Zaten bu nedenle biraz da ben istemiştim iyi bir entelektüel olduğunu bildiğim Dinçay Hoca ile haftasonunu beraber geçirmeyi.

Bir kaç film izleriz, biraz sanat müziği, biraz da şiir dinleriz diye proğram yapmıştım gelmeden önce. Öyle de yaptık. Cuma akşamının ilk saatlerinde Nevizade Geceleri Fasıl Şarkıları dinledik. İlerleyen saatlerde de televizyona YouTube’dan bağlanarak Hocam sana İsmet Özel’den bir şiir dinleteyim dedim ve büyük şairin 1984 tarihinde yazmış olduğu “Celladıma Gülümserken” isimli şiirini dinlemeye başladık ve ara ara durdurarak dizeler ve betimlemeler üzerine yorum yaptık. Şiirin bitiminden sonra da kallâvî bir sohbetle geceyi nihayete erdirdik .

Bu arada bu şiiri klasik olmasından sonra okuyucularımla paylaşayım mı diye sordum kendisine. “Olmaz mı, tabii ki paylaş. Zaten yerel basında bu tür yazılar çok az. Hiç olmazsa biraz canlılık ve renklilik gelir.” dedi.

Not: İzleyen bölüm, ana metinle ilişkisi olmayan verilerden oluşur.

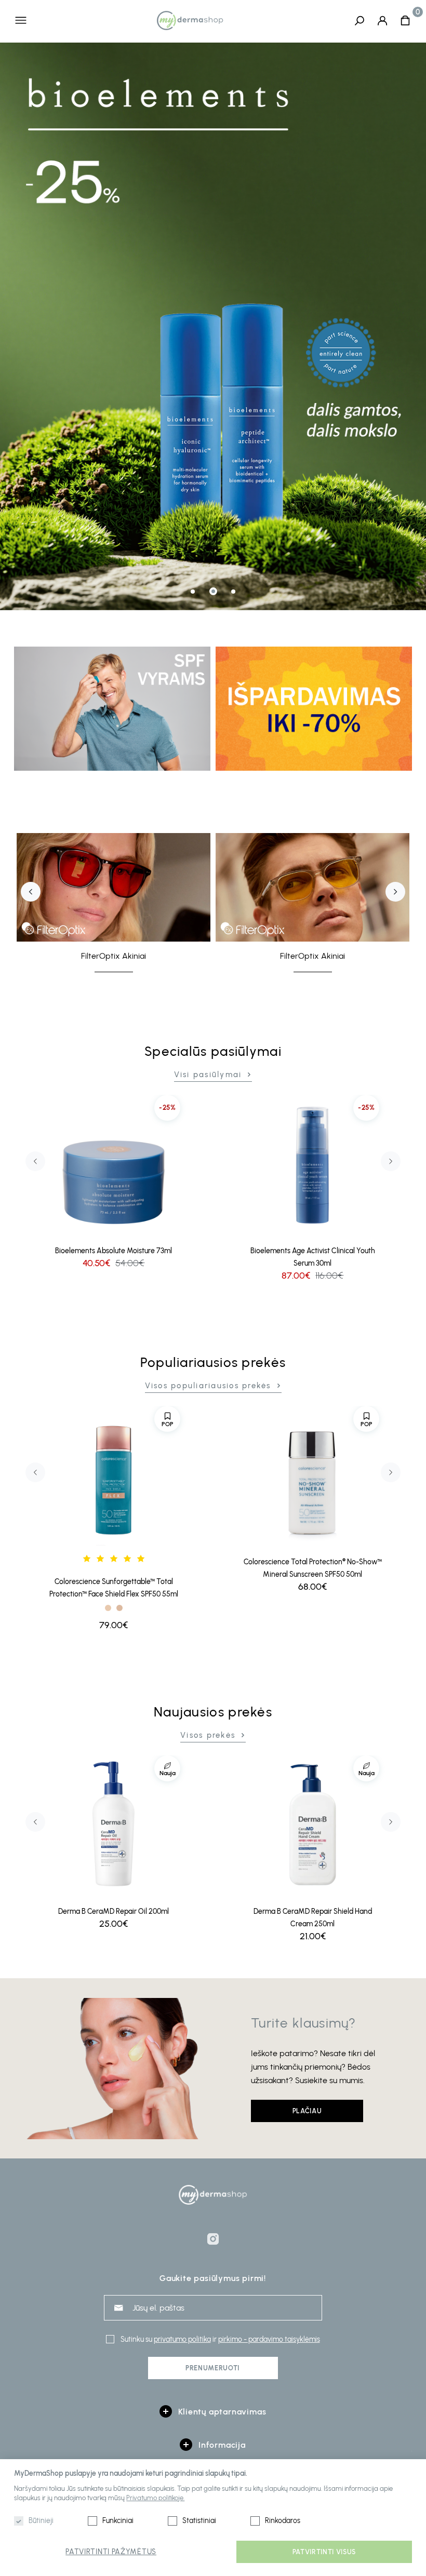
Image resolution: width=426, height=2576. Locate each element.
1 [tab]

Bazen bir mısra bir şairi dünya çapında şair eder denilir. Bu şiirde birden fazla öyle mısralar olduğu için bu hafta sizinle de paylaşmak istedim. Şiir hayattır. Şiir nefestir. Şiir moraldir. Şiir umuttur. Şiir ruhtur.

......

Celladıma Gülümserken Çektirdiğim Resmin Arkasındaki Satırlar

Ben İsmet Özel, şair, kırk yaşında.

Her şey ben yaşarken oldu, bunu bilsin insanlar

ben yaşarken koptu tufan

ben yaşarken yeni baştan yaratıldı kainat

her şeyi gördüm içim rahat

gök yarıldı, çamura can verildi

linç edilmem için artık bütün deliller elde

kazandım nefretini fahişelerin

lanet ediyor bana bakireler de.

Sözlerim var köprüleri geçirmez

kimseyi ateşten korumaz kelimelerim

kılıçsızım,

saygım kalmadı buğday saplarına

uçtum ama uçuşum

radarlarla izlendi

gayret ettim ve sövdüm

bu da geçti polis kayıtlarına.

 

Haytanın biriyim ben, bunu bilsin insanlar

ruhumun peşindedir zaptiyeler ve maliye

kara ruhlu der bana görevini aksatmayan kim varsa

laboratuvarda çalışanlara sorarsanız

ruhum sahte

evi Nepal'de kalmış

Slovakyalı salyangozdur ruhum

sınıfları doğrudan geçip

gerçekleri gören gençlerin gözünde.

Acaba kim bilen doğrusunu? Hatta ben

kıyı bucak kaçıran ben ruhumu

sanki ne anlıyorum?

Ola ki

şeytana satacak kadar bile bende ondan yok.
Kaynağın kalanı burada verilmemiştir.